▶ **Work task**
Please output the data below exactly as given, starting at its first line and stopping after the line that contains "The width and height of the screenshot is (523, 303).".

▶ **Recorded information**

--- START ---

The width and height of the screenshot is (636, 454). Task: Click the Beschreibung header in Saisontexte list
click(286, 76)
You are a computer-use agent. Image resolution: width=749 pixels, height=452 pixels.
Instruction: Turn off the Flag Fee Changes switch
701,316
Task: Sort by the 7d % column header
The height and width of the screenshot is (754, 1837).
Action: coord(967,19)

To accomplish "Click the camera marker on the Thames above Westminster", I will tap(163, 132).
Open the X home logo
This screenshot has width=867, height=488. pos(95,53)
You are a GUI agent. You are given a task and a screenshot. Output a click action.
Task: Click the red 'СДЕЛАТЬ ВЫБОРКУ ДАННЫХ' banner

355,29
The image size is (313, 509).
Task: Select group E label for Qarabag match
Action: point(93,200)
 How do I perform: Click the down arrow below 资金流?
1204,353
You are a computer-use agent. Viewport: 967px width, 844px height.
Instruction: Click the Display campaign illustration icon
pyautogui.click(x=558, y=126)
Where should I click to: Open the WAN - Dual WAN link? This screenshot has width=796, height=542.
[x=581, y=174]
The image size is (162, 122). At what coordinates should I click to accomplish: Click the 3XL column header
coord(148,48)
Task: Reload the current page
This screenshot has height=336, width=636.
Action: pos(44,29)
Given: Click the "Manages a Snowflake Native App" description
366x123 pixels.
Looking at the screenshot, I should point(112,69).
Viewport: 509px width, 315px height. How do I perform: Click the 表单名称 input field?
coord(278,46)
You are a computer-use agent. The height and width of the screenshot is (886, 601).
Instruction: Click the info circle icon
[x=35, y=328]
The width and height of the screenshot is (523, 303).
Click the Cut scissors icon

--- END ---

▶ **Output below**
The width and height of the screenshot is (636, 454). Task: Click the Beschreibung header in Saisontexte list
click(286, 76)
You are a computer-use agent. Image resolution: width=749 pixels, height=452 pixels.
Instruction: Turn off the Flag Fee Changes switch
701,316
Task: Sort by the 7d % column header
The height and width of the screenshot is (754, 1837).
Action: coord(967,19)

To accomplish "Click the camera marker on the Thames above Westminster", I will tap(163, 132).
Open the X home logo
This screenshot has width=867, height=488. pos(95,53)
You are a GUI agent. You are given a task and a screenshot. Output a click action.
Task: Click the red 'СДЕЛАТЬ ВЫБОРКУ ДАННЫХ' banner

355,29
The image size is (313, 509).
Task: Select group E label for Qarabag match
Action: point(93,200)
 How do I perform: Click the down arrow below 资金流?
1204,353
You are a computer-use agent. Viewport: 967px width, 844px height.
Instruction: Click the Display campaign illustration icon
pyautogui.click(x=558, y=126)
Where should I click to: Open the WAN - Dual WAN link? This screenshot has width=796, height=542.
[x=581, y=174]
The image size is (162, 122). At what coordinates should I click to accomplish: Click the 3XL column header
coord(148,48)
Task: Reload the current page
This screenshot has height=336, width=636.
Action: pos(44,29)
Given: Click the "Manages a Snowflake Native App" description
366x123 pixels.
Looking at the screenshot, I should point(112,69).
Viewport: 509px width, 315px height. How do I perform: Click the 表单名称 input field?
coord(278,46)
You are a computer-use agent. The height and width of the screenshot is (886, 601).
Instruction: Click the info circle icon
[x=35, y=328]
The width and height of the screenshot is (523, 303).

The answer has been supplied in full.